There’s been a lot of handwringing lately over how to handle the growing threat of inequality, as a handful of uber-rich titans seem poised to exert ever greater influence on our government. But at New York City Center, the resistance is looking and sounding more organized than it is online, not to mention more fun.
That’s because the Encores! concert series just kicked off its 2025 lineup with a new staging of Urinetown, Mark Hollmann and Greg Kotis’s 2001 musical satire focused on a world not entirely unlike our own, where the disparity between the have-nots and the haves-and-want-more seems to increase by the day. In this case, things have gotten so out of hand that for the poor, it has literally become, to quote one song title, a privilege to pee.
Though it enjoyed good reviews and a healthy run, and earned three Tony Awards—for Kotis’s book, the songs he and Hollmann crafted together (with Hollmann writing the music and co-writing the lyrics) and John Rando’s direction—Urinetown hasn’t been revived on Broadway since. A character in the show posits a possible explanation: “The title’s awful.”

Written task A — In the article, who is credited with the direction that won a Tony Award for Urinetown?
Written task B — Rewrite the entries below as a Markdown table with the columns "Row" and "Line", numbering each line and skipping blank lines. Omit the pictures from the table.

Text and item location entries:

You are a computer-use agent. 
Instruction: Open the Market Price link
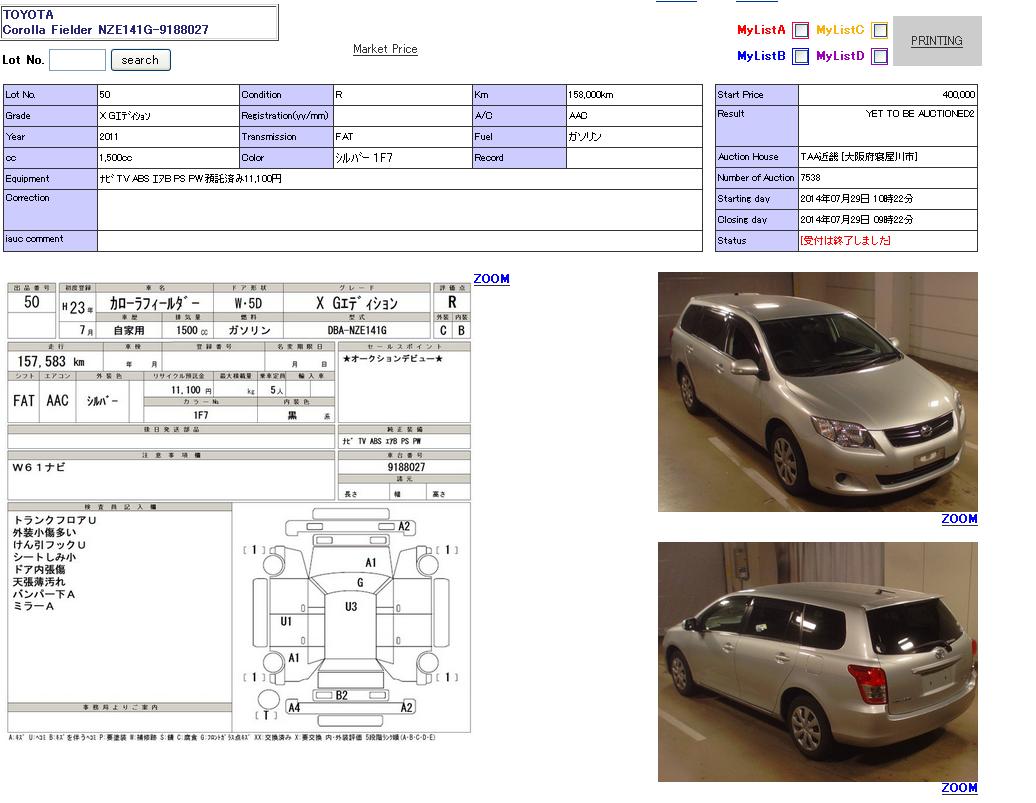[x=385, y=49]
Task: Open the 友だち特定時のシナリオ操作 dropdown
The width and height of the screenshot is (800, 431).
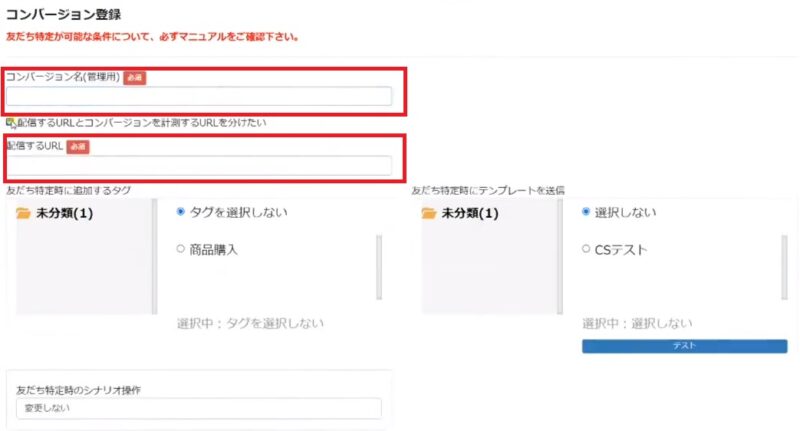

Exercise output A — John Rando

Exercise output B —
| Row | Line |
|---|---|
| 1 | You are a computer-use agent.  |
| 2 | Instruction: Open the Market Price link |
| 3 | [x=385, y=49] |
| 4 | Task: Open the 友だち特定時のシナリオ操作 dropdown |
| 5 | The width and height of the screenshot is (800, 431). |